Candidates Ana Urzua Alcaraz, Roman Reyna, and Patrick Yrarrazaval-Correa also agreed about shifting some of the police budget to youth programs.
“We can’t arrest our way to a safe environment,” Reyna said. “We have to provide our young people with alternatives, and that’s how we break” the cycle.
Other candidates — particularly Jose Solorio and Juan Villegas, who are endorsed by the city’s police union – said the police department needs more resources given recent growth in violent crime.
“Right now currently we have a high crime rate going on. There’s a lot of violence,” said Villegas, who works as a sheriff’s special officer.
He added that while he believes in prevention programs and community policing, “we could have a whole bunch of programs” and the city will still have kids who commit crimes.
Solorio said the police department is understaffed, adding that when a resident calls 911 for police assistance, “we need them to respond” and “respond quickly.”
He promised to seek outside grants for youth programs, and to return to the activist groups for a budget workshop if he’s elected.
“I want to come back to the same room, if I’m invited back, to walk through the budget,” Solorio said.
Mayor Miguel Pulido is also backed by the police union and supports devoting all of the city’s budget surpluses to the police department. He came to Tuesday’s forum, held at Latino Health Access, but left before the mayoral candidates discussion started.
David De Leon, the Ward 3 council candidate who is endorsed by most of the City Council, also didn’t attend. And Councilman Vicente Sarmiento attended but left before the budget shift questions were asked.
Urzua Alcaraz, a community activist who works for the Santa Ana Building Healthy Communities coalition, went furthest in calling for up to 5 percent (or $6 million) of the police budget to be shifted to prevention programs. She didn’t provide specifics regarding where she would cut the department’s budget.
Yrarrazaval-Correa, however, said he would negotiate to reduce city pension costs for new officers.
“At some point they will be the entire city budget,” Yrarrazaval-Correa said of the pension liabilities. “The only way we’re going to get this monkey off our back” is through negotiations, he said.
Reyna, meanwhile, noted that he was the only council member this year to vote against Pulido’s proposal to use the city’s entire budget surplus for police.
The need to create more open space was another key issue brought up at the forum, which was moderated by Voice of OC Publisher Norberto Santana Jr. and featured questions from community activists involved with the Building Healthy Communities coalition.
Santa Ana is one of the most park-poor cities in the nation, and all of the candidates agreed on the need to find creative ways to open up more park space.
The most immediate opportunity to provide more open space for kids is at local public schools, which have large yards that that are closed on evenings and weekends.
For years, city and Santa Ana Unified School District leaders have emphasized the need to have more joint-use agreements to make that happen.
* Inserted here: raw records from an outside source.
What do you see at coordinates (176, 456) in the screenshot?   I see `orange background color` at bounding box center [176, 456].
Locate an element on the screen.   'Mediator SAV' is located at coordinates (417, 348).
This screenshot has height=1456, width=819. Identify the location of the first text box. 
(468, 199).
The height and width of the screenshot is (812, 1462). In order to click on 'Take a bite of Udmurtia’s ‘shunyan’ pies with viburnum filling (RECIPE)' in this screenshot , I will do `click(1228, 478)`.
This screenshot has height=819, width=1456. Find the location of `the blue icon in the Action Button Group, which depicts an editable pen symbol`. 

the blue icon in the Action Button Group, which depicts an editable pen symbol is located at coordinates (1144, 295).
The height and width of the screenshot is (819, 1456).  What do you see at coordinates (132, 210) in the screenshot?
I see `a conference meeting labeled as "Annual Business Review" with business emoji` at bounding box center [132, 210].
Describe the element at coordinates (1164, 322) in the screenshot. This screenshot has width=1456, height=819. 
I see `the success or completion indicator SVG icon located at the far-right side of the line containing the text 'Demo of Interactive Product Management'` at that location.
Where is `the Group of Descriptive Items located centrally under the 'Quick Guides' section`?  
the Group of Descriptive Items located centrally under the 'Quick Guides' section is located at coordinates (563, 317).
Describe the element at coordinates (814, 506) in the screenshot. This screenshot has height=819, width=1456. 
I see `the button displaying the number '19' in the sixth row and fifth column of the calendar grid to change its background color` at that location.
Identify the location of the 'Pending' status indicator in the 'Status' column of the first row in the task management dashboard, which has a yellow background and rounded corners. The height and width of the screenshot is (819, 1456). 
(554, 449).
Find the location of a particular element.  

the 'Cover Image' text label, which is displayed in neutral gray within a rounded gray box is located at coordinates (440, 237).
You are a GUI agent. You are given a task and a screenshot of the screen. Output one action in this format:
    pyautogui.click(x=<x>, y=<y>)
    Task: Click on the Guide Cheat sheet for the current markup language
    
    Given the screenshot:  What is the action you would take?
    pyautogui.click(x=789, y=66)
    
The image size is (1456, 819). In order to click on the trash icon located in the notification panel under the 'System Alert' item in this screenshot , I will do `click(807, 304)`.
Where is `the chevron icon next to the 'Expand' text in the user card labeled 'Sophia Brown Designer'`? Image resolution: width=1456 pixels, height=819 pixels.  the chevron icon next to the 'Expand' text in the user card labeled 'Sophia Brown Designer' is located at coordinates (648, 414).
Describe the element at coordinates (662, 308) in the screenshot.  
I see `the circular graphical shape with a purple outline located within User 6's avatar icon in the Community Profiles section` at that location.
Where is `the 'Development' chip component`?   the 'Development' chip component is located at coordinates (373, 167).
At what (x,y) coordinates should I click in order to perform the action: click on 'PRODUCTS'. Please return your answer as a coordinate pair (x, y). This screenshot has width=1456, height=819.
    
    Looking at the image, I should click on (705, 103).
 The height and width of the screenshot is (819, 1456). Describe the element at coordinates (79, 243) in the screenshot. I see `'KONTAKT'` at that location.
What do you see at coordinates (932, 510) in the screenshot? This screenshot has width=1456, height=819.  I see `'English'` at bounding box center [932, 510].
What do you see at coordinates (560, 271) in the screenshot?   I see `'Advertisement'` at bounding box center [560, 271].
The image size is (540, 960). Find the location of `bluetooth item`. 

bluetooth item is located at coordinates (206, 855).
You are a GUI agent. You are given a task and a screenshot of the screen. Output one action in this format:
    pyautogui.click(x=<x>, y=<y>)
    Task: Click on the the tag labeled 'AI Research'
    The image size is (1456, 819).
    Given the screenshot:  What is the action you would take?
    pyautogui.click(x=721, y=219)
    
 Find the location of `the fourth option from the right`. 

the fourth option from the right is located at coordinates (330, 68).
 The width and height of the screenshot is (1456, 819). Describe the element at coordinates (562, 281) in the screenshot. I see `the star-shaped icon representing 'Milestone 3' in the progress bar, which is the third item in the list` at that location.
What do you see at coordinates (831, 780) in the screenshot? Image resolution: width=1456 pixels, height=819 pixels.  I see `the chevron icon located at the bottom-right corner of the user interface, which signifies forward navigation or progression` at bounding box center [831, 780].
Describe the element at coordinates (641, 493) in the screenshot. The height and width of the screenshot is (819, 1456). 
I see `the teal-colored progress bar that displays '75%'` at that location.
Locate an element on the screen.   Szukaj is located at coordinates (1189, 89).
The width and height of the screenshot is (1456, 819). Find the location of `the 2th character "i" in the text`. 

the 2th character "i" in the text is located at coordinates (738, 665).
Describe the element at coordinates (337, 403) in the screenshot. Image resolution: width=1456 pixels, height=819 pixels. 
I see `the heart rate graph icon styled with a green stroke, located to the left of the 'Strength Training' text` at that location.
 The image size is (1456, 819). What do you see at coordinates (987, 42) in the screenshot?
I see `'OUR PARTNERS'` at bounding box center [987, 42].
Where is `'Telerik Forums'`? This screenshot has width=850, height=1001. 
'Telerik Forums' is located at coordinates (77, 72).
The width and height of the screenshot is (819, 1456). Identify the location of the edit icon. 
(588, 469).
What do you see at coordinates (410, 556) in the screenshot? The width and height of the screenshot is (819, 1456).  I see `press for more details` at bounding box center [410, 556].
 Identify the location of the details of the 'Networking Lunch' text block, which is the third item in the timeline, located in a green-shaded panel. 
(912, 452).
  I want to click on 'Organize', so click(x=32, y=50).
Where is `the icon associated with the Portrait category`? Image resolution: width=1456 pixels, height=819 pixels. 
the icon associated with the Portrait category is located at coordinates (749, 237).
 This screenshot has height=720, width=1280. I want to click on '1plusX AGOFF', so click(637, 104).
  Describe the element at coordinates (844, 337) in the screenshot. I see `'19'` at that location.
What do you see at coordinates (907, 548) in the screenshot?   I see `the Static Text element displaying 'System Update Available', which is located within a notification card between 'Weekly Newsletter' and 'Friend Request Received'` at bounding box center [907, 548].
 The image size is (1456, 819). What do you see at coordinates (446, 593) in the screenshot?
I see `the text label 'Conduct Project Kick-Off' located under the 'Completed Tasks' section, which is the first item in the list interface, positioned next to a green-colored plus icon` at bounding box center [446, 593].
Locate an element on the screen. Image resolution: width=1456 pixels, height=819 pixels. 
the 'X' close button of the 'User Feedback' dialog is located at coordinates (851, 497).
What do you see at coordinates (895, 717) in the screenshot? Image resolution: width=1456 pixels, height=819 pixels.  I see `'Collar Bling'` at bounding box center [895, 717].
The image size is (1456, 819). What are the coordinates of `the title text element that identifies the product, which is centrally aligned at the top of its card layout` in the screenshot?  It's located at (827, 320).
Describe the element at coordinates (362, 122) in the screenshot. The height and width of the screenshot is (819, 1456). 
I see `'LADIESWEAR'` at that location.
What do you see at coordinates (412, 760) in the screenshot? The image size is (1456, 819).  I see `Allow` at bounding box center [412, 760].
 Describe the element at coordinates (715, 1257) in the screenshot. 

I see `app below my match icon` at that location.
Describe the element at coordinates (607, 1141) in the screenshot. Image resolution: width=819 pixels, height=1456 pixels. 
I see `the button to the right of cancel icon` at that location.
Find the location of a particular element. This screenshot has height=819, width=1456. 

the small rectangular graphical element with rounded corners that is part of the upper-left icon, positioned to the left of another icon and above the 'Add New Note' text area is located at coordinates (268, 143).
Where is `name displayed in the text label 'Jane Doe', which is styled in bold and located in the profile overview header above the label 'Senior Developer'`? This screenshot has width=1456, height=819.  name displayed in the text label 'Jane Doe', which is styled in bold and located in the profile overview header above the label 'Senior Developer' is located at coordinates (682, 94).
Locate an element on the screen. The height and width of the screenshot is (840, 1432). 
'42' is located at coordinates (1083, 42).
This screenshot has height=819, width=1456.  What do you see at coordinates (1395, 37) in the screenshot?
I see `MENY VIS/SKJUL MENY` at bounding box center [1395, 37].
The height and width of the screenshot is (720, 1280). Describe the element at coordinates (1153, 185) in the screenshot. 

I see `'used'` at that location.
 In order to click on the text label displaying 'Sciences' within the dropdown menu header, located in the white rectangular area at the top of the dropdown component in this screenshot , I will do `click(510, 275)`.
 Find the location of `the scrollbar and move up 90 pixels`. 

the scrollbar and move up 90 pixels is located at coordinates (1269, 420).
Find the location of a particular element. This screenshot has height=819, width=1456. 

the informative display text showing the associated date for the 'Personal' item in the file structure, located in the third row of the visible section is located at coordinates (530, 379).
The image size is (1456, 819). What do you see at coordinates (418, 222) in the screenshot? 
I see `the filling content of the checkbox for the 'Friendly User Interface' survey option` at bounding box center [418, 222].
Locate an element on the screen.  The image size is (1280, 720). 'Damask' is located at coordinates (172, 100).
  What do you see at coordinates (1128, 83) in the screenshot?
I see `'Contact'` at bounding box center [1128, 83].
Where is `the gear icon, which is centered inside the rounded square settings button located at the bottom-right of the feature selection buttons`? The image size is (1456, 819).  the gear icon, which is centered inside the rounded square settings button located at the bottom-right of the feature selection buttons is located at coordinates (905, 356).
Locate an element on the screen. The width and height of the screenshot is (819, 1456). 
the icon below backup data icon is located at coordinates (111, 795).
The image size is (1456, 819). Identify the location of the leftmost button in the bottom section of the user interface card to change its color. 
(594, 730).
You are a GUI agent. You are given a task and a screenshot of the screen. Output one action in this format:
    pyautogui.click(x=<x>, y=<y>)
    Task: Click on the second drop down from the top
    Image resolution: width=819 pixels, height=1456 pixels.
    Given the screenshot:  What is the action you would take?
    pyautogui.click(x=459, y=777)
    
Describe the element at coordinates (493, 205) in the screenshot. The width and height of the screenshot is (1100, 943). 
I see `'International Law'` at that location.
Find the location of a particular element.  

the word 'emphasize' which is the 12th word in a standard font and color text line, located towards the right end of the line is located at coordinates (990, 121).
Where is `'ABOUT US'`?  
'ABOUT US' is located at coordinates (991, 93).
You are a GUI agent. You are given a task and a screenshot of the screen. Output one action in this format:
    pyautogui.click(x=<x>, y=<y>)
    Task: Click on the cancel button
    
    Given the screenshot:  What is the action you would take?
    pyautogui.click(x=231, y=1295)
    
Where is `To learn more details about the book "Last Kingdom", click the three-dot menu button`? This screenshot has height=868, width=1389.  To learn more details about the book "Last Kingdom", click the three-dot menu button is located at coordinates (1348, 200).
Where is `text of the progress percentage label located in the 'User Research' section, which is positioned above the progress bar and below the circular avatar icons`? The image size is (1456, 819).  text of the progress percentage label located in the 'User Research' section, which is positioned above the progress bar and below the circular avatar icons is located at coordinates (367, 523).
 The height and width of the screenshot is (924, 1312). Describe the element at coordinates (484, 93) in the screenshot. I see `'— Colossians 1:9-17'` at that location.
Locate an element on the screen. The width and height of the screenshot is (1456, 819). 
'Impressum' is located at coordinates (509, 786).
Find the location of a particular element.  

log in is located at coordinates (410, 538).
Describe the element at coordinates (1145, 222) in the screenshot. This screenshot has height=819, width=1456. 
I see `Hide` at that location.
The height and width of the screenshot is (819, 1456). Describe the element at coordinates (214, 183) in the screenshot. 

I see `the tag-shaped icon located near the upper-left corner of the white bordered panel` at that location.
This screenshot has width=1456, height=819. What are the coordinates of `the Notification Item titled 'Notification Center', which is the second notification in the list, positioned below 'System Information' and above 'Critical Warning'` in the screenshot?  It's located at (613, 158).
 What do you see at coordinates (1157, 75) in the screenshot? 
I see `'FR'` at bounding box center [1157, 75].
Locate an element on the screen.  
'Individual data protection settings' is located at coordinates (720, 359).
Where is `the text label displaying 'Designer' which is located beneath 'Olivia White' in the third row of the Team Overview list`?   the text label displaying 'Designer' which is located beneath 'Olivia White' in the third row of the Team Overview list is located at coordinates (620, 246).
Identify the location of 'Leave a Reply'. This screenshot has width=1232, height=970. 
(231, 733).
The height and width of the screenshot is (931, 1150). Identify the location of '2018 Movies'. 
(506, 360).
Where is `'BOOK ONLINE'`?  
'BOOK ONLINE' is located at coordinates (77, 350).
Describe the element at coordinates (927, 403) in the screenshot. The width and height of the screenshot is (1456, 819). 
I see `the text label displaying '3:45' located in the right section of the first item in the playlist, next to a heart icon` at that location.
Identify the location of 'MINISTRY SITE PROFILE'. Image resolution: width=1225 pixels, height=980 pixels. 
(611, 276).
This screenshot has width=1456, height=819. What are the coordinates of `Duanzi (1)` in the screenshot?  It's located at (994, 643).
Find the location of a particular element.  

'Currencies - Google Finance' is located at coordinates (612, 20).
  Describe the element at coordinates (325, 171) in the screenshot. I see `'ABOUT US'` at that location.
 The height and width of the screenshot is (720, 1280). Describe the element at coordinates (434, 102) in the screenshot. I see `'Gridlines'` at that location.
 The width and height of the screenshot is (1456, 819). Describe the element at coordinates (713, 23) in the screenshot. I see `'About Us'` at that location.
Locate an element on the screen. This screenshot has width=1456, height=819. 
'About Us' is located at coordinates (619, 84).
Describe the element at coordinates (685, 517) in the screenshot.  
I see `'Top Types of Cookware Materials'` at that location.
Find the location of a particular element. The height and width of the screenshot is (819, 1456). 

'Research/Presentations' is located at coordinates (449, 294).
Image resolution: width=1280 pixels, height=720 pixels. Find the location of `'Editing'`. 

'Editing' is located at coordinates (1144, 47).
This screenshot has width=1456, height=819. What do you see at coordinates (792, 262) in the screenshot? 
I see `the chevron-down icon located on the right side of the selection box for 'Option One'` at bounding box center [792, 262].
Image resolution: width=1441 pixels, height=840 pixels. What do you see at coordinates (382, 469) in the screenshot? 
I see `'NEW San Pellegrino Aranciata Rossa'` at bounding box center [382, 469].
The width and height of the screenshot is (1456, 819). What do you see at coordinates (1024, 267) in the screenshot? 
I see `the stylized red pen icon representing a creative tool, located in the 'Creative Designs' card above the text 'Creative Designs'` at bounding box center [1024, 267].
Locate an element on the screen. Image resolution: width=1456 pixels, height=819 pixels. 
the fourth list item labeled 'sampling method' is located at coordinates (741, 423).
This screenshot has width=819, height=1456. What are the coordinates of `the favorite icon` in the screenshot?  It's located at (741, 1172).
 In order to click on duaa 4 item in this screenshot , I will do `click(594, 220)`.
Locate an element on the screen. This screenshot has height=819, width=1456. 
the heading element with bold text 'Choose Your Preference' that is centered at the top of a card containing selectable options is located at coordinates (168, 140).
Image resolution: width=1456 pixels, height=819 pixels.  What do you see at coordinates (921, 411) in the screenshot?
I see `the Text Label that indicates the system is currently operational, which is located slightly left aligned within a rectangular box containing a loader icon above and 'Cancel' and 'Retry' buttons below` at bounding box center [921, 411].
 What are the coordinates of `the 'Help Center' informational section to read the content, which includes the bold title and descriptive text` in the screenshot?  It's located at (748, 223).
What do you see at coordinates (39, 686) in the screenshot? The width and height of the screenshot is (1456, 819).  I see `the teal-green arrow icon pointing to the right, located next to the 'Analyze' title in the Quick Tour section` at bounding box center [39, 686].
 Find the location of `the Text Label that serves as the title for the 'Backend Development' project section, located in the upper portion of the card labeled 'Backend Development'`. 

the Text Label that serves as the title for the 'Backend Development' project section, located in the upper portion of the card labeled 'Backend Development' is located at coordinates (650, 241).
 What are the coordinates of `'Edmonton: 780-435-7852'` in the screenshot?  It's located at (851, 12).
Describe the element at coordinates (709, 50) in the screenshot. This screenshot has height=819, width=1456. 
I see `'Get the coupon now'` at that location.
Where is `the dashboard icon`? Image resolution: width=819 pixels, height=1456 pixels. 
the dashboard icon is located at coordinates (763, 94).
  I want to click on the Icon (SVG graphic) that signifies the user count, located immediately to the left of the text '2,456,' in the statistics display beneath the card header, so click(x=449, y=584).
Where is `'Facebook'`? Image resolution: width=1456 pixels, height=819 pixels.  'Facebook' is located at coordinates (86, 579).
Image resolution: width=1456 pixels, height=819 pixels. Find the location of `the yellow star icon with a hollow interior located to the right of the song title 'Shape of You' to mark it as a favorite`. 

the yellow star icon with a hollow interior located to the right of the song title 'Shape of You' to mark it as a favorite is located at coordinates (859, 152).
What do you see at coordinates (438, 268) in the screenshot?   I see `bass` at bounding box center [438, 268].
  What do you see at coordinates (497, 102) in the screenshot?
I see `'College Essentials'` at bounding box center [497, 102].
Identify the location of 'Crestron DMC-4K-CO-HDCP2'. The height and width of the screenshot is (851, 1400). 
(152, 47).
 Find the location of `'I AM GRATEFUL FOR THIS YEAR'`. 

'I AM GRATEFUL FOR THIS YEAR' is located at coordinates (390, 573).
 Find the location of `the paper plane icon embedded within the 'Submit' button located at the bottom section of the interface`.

But there were few answers Tuesday about why promises by council candidates in previous elections regarding joint-use agreements haven’t materialized.
“We’ve only been able to have a few discussions with the district,” Sarmiento said.
When pressed by questioners, Sarmiento suggested the city and school district still have points of disagreement, and that there’s not enough room in the budget for all schools to have joint-use.
Activists said after the forum that they plan to track the city’s spending priorities and advocate for youth opportunities during the upcoming budgeting process.